Os sinais começam a ocorrer um por um: tempestades, enchentes, incêndios, fome, doenças, guerras, ganância desmedida, corrupção, entre outros. Ocorre um eclipse; o fim está próximo. O dia fica escuro como a noite. A música se amplifica, torna-se ensurdecedora; estão todos no meio de um terremoto; cai uma chuva de granizo. No meio disso tudo, surge a figura da mártir (Abby) que, ao doar sua própria vida, restaura a harmonia na Terra. O chão para de tremer, a música torna-se suave. A humanidade terá mais uma chance.
Final quase feliz; afinal a personagem principal teve que morrer.
A escatologia mencionada nos textos sagrados não abre espaço para final semelhante, já que a maior parte do planeta sucumbirá, e não haverá possibilidade de aparecer um mártir para desfazer uma das profecias.

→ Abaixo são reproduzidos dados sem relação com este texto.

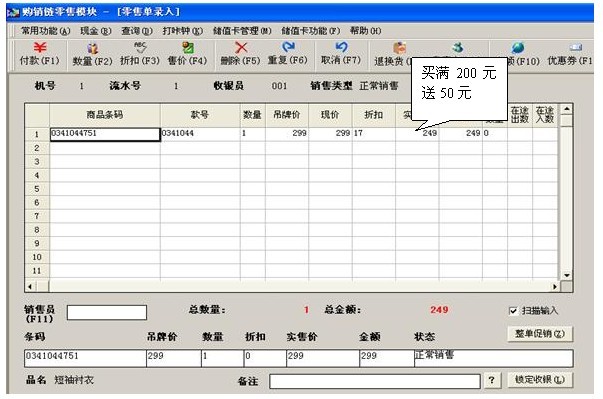
Task: Open the 折扣 (F3) discount tool
Action: (140, 54)
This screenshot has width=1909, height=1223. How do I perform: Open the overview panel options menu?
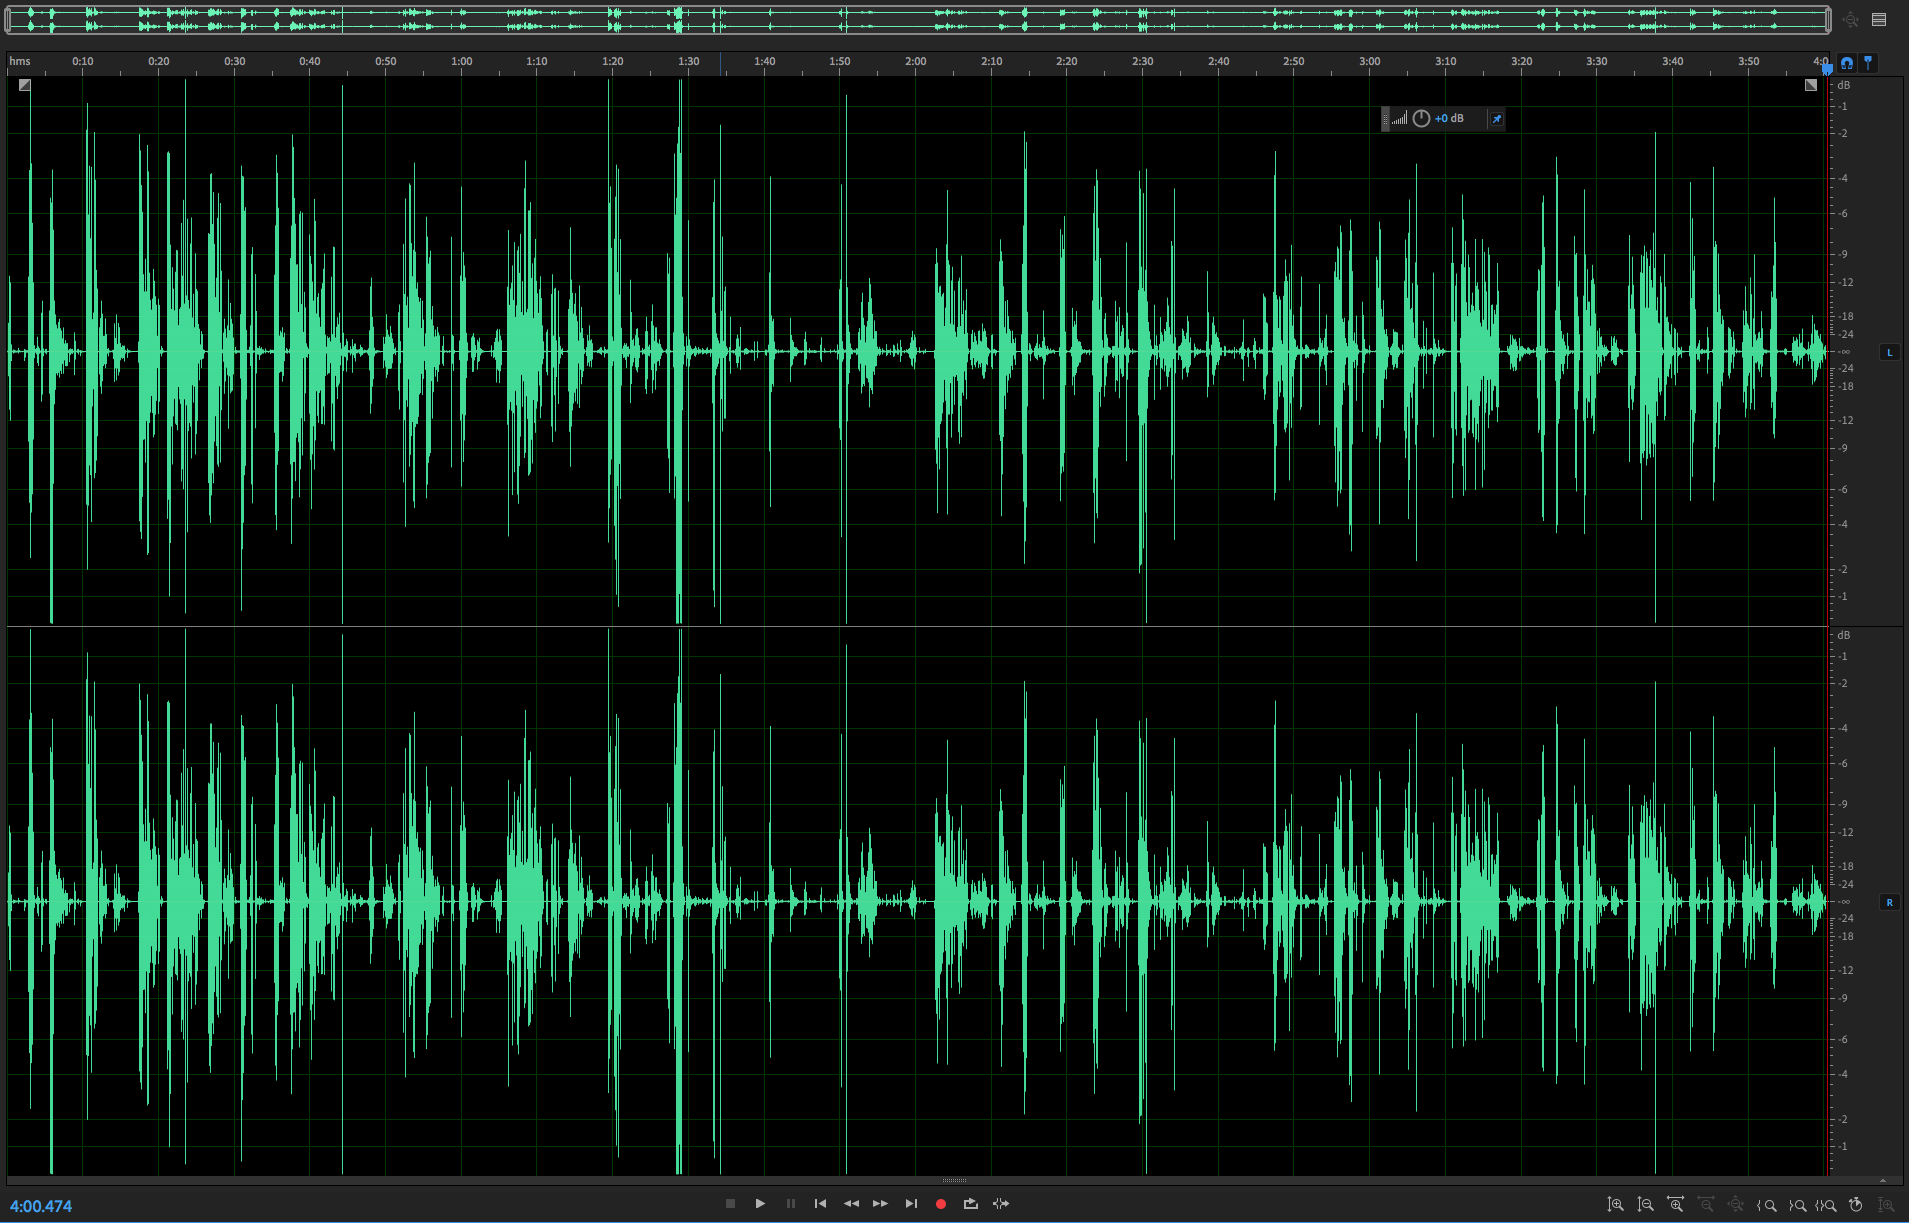click(x=1879, y=19)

Assim está escrito, assim deve acontecer. Para o discurso religioso, a única possibilidade de salvar-se é seguir cegamente as leis de Deus.
A resposta do público às narrativas que utilizam o tema escatologia é imediata. Trata-se de rever nas telas do cinema, ampliado por todos os efeitos especiais, algo de que se tem conhecimento desde sempre. As religiões propagam o fim do mundo de maneira bastante alarmante. As crianças escutam em casa, na igreja, no colégio; o assunto se internaliza, mistura-se aos comandos do pensamento; toma para si um imaginário todo particular.
Jean Delumeau (2009) argumenta: “não foi por acaso que a escatologia que anunciava a iminência do Juízo Final foi difundida, sobretudo por aqueles dentre os homens de Igreja que estavam mais tomados pela preocupação pastoral. Isso é verdade especialmente para os grandes Reformadores protestantes”.
É do nosso conhecimento a supervalorização dada à escatologia por alguns segmentos religiosos. Isso pode nos levar a indagar sobre os motivos que os impulsionam a defender tão ardentemente tal ideário. Mas não o faremos aqui. Nosso trabalho contenta-se em perceber que o tema escatologia, embora desacreditado e desdenhado por muitos, é sem dúvida alguma, um dos assuntos que mais são abordados em nossa sociedade.
Provar, ou não, a veracidade das profecias; que elas aconteçam como predizem os textos sagrados, ou não, é o que menos importa. Aos que assistem às narrativas, bem como aos proponentes desta abordagem, o que realmente importa é entender a força que possui o pensamento humano. O inatingível, de tanto que falamos nele, de tanto que o estudamos, de tanto que o possibilitamos, pousa em nossas mãos, tornando-se tão próximo de nossas verdades primárias, que, se o mencionarmos, fazemos com que o interlocutor seja capaz de ‘tocá-lo’ de forma semelhante.
REFERÊNCIAS:
ARISTÓTELES. A arte poética. São Paulo: Martim Claret, 2003.
BLANK, R. J. Nosso mundo tem futuro. São Paulo: Paulinas, 1993.
DELUMEAU, J. História do medo no Ocidente 1300 -1800: uma cidade sitiada. Tradução: Maria Lúcia Machado. São Paulo: Companhia das Letras, 2009.
DICIONÁRIO TEMÁTICO DO OCIDENTE MEDIEVAL / Coordenação: Jacques Le Goff e Jean-Claude Schmitt; coordenador da tradução: Hilário Franco Júnior. Bauru, SP: Edusc, 2006.
SCHULTZ, C; FIELD, T. A sétima profecia. Produção de Tedd Field; direção de Carl Schultz. EUA, Interscope Communications/TriStar Pictures / ML Premier Productions, 1988. DVD. 01hs. 37min. Color.